In Wilkinson v. Hale, 184 Okl. 165, 86 P.2d 305, we stated:

“It is not essential in order that a law be general in its operation as distinguished from local or special, as contemplated by section 46, article 5, and section 59, article 5, of the Oklahoma State Constitution, Okl.St.Ann., that it be universal in its application and operate the same in every section of the State and upon all persons, individuals or corporations alike. On the contrary the Legislature may classify for legislative purposes, but a classification so adopted must be neither arbitrary nor capricious and must bear a reasonable relation to the object to be accomplished.”

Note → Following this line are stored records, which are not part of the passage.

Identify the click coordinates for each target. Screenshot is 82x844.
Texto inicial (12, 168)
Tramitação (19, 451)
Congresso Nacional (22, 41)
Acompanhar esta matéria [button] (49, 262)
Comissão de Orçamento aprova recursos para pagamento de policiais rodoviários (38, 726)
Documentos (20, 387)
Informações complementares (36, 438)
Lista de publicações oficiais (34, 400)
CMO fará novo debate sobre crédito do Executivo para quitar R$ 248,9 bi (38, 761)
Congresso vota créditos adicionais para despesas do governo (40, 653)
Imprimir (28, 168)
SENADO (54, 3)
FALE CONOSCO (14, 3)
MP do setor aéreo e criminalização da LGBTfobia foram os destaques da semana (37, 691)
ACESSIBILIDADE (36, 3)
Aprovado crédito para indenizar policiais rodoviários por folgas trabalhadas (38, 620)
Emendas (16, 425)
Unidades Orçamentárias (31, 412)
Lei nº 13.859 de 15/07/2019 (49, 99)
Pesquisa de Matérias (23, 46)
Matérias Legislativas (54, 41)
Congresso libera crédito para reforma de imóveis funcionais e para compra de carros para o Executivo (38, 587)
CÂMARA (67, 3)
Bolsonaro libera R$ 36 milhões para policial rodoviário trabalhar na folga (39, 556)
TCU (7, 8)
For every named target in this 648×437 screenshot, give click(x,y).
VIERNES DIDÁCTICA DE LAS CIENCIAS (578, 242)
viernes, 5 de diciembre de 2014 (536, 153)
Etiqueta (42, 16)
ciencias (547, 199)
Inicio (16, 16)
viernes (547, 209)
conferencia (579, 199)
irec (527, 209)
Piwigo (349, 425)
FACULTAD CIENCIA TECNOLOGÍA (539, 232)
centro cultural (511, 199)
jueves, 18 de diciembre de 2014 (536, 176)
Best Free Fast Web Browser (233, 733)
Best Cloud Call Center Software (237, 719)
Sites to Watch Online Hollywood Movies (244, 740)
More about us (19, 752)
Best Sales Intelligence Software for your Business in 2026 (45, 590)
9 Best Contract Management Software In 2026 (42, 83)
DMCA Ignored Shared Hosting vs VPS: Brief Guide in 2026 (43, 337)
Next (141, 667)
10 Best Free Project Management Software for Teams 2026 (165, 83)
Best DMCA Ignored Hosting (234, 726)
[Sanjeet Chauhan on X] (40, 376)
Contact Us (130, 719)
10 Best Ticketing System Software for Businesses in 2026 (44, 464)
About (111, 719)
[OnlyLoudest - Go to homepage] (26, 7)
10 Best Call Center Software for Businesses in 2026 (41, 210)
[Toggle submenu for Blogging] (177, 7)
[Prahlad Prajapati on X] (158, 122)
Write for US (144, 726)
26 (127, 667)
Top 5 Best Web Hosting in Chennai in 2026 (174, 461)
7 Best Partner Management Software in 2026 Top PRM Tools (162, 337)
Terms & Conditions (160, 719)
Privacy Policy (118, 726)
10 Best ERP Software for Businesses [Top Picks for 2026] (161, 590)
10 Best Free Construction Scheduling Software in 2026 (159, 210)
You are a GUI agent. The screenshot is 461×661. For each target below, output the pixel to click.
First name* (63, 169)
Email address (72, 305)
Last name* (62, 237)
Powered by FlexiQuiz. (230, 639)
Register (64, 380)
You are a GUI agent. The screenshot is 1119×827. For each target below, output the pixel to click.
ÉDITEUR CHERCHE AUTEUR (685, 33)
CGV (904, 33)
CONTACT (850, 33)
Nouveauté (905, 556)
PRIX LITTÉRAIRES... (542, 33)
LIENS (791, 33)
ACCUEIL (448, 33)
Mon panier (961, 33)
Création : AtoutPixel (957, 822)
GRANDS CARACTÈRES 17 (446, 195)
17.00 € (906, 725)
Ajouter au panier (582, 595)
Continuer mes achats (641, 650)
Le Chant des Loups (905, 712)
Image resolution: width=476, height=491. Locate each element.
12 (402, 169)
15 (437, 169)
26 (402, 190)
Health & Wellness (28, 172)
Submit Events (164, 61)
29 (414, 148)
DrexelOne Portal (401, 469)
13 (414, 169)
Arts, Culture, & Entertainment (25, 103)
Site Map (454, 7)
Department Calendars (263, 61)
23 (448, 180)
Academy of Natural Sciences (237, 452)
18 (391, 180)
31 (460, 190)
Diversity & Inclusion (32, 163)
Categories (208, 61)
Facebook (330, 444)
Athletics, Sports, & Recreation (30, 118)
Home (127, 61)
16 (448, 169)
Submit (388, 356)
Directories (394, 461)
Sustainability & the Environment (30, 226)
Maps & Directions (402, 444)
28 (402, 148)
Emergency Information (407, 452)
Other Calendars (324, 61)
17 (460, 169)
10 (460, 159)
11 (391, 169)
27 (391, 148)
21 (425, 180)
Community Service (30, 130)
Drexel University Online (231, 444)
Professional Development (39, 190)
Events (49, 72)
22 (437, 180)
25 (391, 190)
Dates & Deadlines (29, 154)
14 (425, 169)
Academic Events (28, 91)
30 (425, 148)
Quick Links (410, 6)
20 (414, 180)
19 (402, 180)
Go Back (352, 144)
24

See also Roberts v. Ledgerwood, 134 Okl. 152, 272 P. 448; Anderson v. Walker, Okl., 333 P.2d 570, and Elias v. City of Tulsa, Okl., 408 P.2d 517. The statute involved in the latter case was found to be a special act for obvious reasons and was found to be unconstitutional.

It is our opinion that the act in question is analogous to many and various *642 legislative acts changing the boundaries and districts of various district courts throughout the State, and the changing of nominating districts. The policy of the Legislature has been to make such changes where it was thought to be for the betterment of the judicial system in the furtherance of justice. There is no inhibition by our Constitution to prevent such changes. No act of our Legislature in making changes in such districts has ever been declared unconstitutional. Anderson v. Walker, Okl., 333 P.2d 570, 571.

The defendant cites and relies upon the case of Levine v. Allen, 96 Okl. 252, 221 P. 771. In that case an act was passed covering a population bracket that pertained only to Tulsa County.